### Exercice A
D'après le texte à lire, dans quel sens circule le flux d'air le matin ?
### Exercice B
Citez le texte à lire en commençant à « Avec un nom » et en terminant à « défaut Olivier Coste. ».

### Texte à lire
Avec un nom pareil il en a des frères, les chênes-lièges, les mimosas, les figuiers et tout le catalogue de sa province, vous pensez, c’est comme s’il s’appelait, avec quelques libertés linguistiques, Arbre Colline. Son portrait serait donc tout fait.

Curieusement on le surnomme Horace, on ne sait pas très bien pourquoi, il s’agirait de rumeurs dont il ne vaut mieux pas tenir compte. Imaginons plutôt, ne serait-ce que parce qu’il aime jouer,  qu’il apprécie refaire de temps en temps le coup des Curiaces[II],  c’est-à-dire déployer une grande habileté dans le temps et l’espace, marine dans laquelle il est expert. La référence historique s’arrêtant là car Olivier est bien plus pacifique que ce héros romain de légende. Contentons nous donc de l’appeler Arbre Colline, ou par défaut Olivier Coste.

Sa silhouette fine circule par ici. Elle n’apparaît que quand on pense à lui et se dirige vers vous, pleine d’attentions. Une coïncidence vient se superposer à ses apparitions. On pense à Olivier selon le sens des vents. C’est qu’ici le flux est ascendant le matin, soit de la mer aux collines, et descendant le soir, soit des collines vers la rive de la mer le long de laquelle le village s’étend.

### Extrait de données
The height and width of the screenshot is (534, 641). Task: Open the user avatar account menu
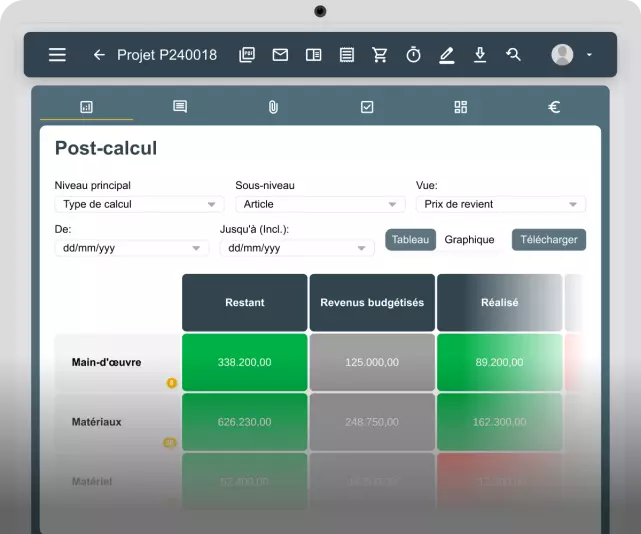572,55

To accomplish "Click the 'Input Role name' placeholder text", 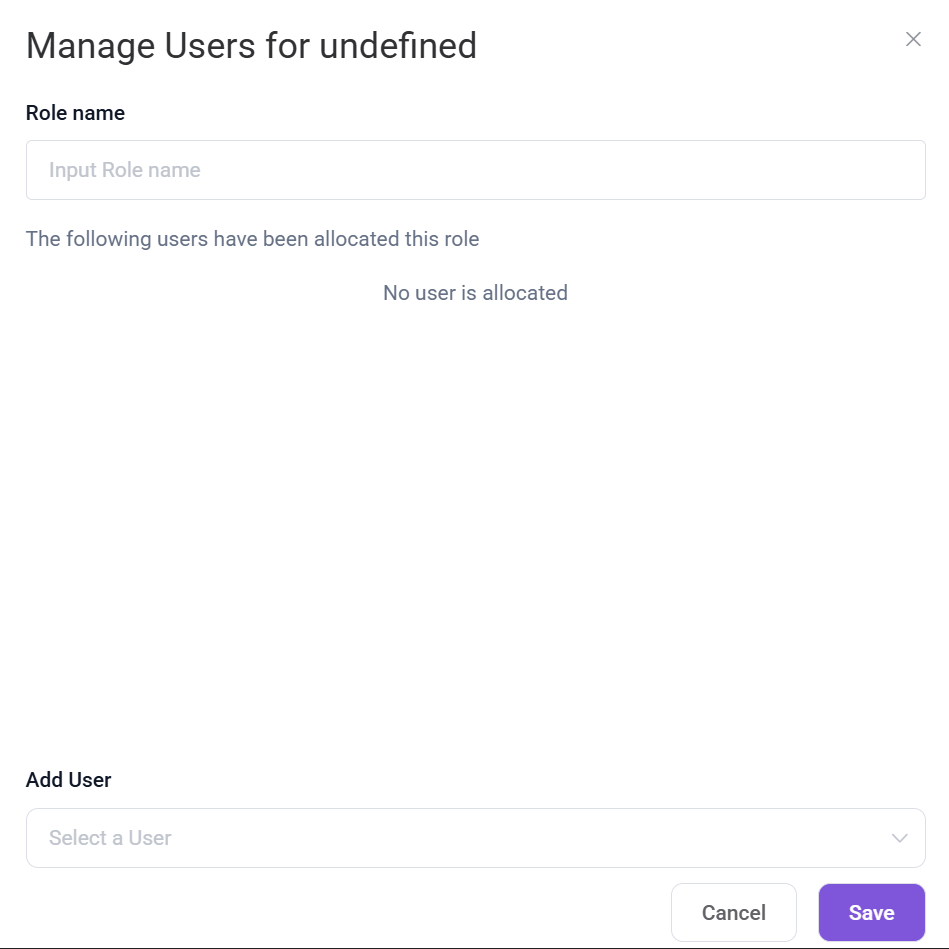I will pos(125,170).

---

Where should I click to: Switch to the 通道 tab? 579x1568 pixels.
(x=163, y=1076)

### Résultat A
Le matin, le flux est ascendant : il va de la mer aux collines.

### Résultat B
Avec un nom pareil il en a des frères, les chênes-lièges, les mimosas, les figuiers et tout le catalogue de sa province, vous pensez, c’est comme s’il s’appelait, avec quelques libertés linguistiques, Arbre Colline. Son portrait serait donc tout fait.

Curieusement on le surnomme Horace, on ne sait pas très bien pourquoi, il s’agirait de rumeurs dont il ne vaut mieux pas tenir compte. Imaginons plutôt, ne serait-ce que parce qu’il aime jouer,  qu’il apprécie refaire de temps en temps le coup des Curiaces[II],  c’est-à-dire déployer une grande habileté dans le temps et l’espace, marine dans laquelle il est expert. La référence historique s’arrêtant là car Olivier est bien plus pacifique que ce héros romain de légende. Contentons nous donc de l’appeler Arbre Colline, ou par défaut Olivier Coste.